----- GIVEN INFORMATION -----

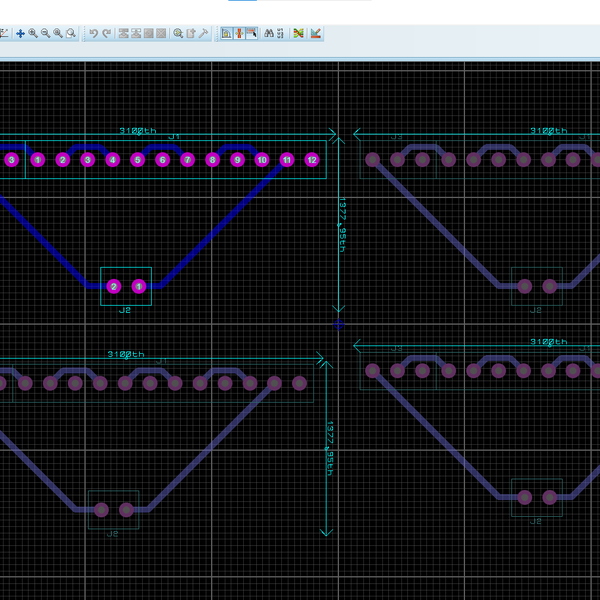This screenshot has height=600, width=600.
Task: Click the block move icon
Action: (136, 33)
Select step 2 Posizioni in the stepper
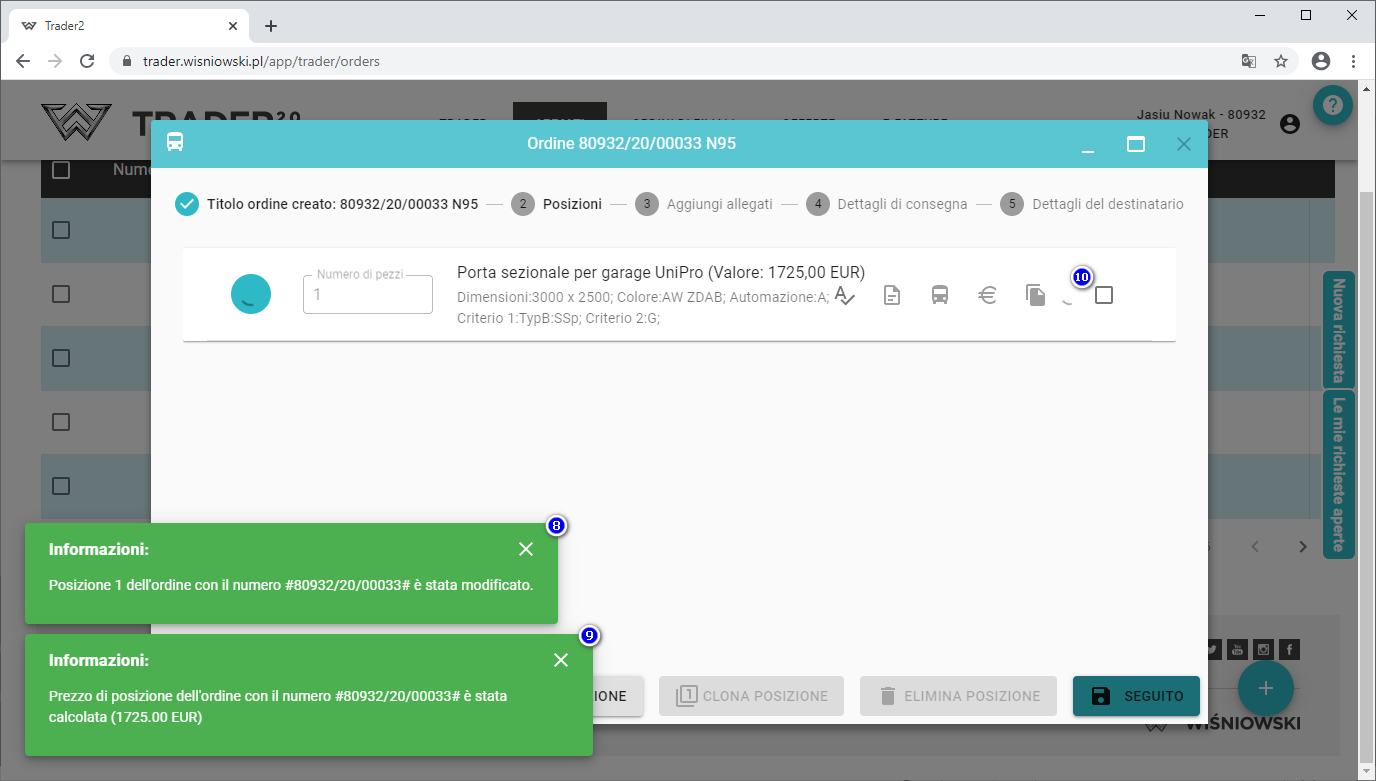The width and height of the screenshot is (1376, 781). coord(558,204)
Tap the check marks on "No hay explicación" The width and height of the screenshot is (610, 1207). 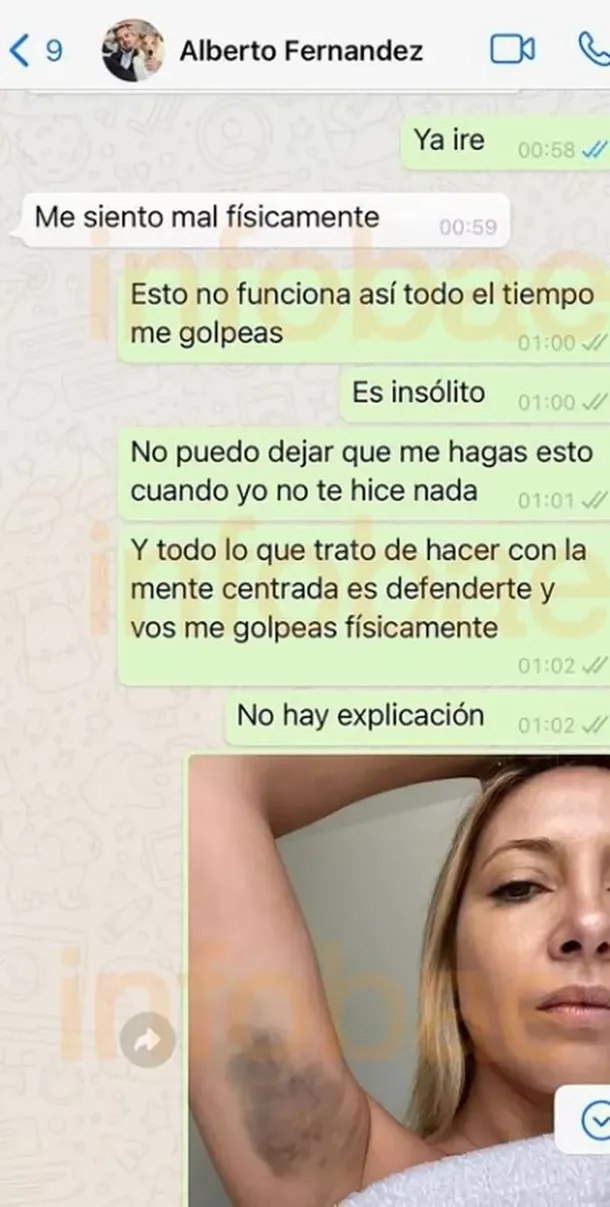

-----

### [TASK DIRECTIONS]
Write out exactly the lines beginning with the line that holds "Select step 2 Posizioni in the stepper" and ending with the final line of the data, both ends included, without the pictures.

### [TASK RESPONSE]
Select step 2 Posizioni in the stepper
The width and height of the screenshot is (1376, 781). coord(558,204)
Tap the check marks on "No hay explicación" The width and height of the screenshot is (610, 1207). 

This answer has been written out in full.